--- Start The input ---

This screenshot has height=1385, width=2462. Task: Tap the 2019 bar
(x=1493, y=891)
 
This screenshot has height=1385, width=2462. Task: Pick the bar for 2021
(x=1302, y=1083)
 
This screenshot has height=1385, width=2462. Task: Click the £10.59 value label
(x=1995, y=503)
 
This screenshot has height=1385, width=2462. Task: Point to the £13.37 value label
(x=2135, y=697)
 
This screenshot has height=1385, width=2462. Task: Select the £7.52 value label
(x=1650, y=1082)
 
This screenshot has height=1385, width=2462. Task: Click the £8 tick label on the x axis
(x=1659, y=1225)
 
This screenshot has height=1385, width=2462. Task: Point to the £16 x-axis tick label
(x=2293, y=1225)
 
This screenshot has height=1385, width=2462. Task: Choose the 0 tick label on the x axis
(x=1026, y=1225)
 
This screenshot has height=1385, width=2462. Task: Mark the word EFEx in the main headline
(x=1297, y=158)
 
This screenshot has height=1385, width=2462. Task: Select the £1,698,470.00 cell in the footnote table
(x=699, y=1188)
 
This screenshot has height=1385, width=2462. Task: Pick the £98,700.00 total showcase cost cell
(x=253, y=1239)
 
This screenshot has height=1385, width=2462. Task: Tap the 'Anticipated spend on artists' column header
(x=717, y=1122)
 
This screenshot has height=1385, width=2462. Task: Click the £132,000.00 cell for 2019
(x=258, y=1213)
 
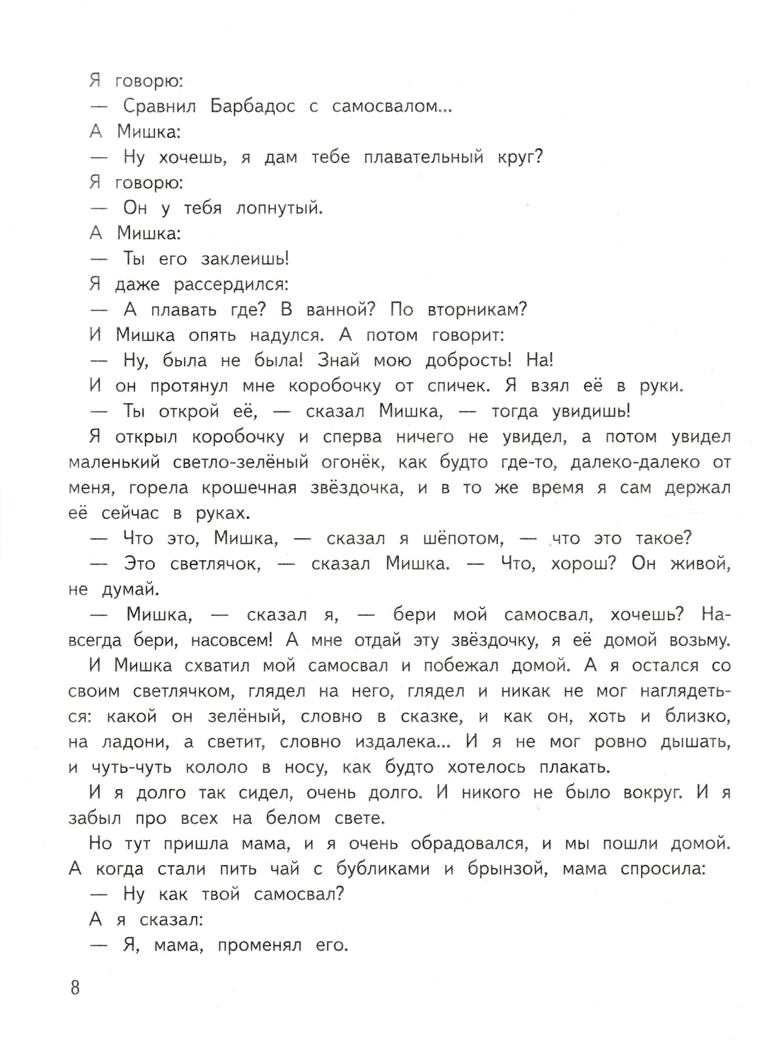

--- End The input ---

:: What is asked ::
Write out every line of the rows above as a JSON list of strings, one string per line, with blank lines omitted. Leave the picture out of the list.

:: Solution ::
[
  "This screenshot has height=1385, width=2462. Task: Tap the 2019 bar",
  "(x=1493, y=891)",
  "This screenshot has height=1385, width=2462. Task: Pick the bar for 2021",
  "(x=1302, y=1083)",
  "This screenshot has height=1385, width=2462. Task: Click the £10.59 value label",
  "(x=1995, y=503)",
  "This screenshot has height=1385, width=2462. Task: Point to the £13.37 value label",
  "(x=2135, y=697)",
  "This screenshot has height=1385, width=2462. Task: Select the £7.52 value label",
  "(x=1650, y=1082)",
  "This screenshot has height=1385, width=2462. Task: Click the £8 tick label on the x axis",
  "(x=1659, y=1225)",
  "This screenshot has height=1385, width=2462. Task: Point to the £16 x-axis tick label",
  "(x=2293, y=1225)",
  "This screenshot has height=1385, width=2462. Task: Choose the 0 tick label on the x axis",
  "(x=1026, y=1225)",
  "This screenshot has height=1385, width=2462. Task: Mark the word EFEx in the main headline",
  "(x=1297, y=158)",
  "This screenshot has height=1385, width=2462. Task: Select the £1,698,470.00 cell in the footnote table",
  "(x=699, y=1188)",
  "This screenshot has height=1385, width=2462. Task: Pick the £98,700.00 total showcase cost cell",
  "(x=253, y=1239)",
  "This screenshot has height=1385, width=2462. Task: Tap the 'Anticipated spend on artists' column header",
  "(x=717, y=1122)",
  "This screenshot has height=1385, width=2462. Task: Click the £132,000.00 cell for 2019",
  "(x=258, y=1213)"
]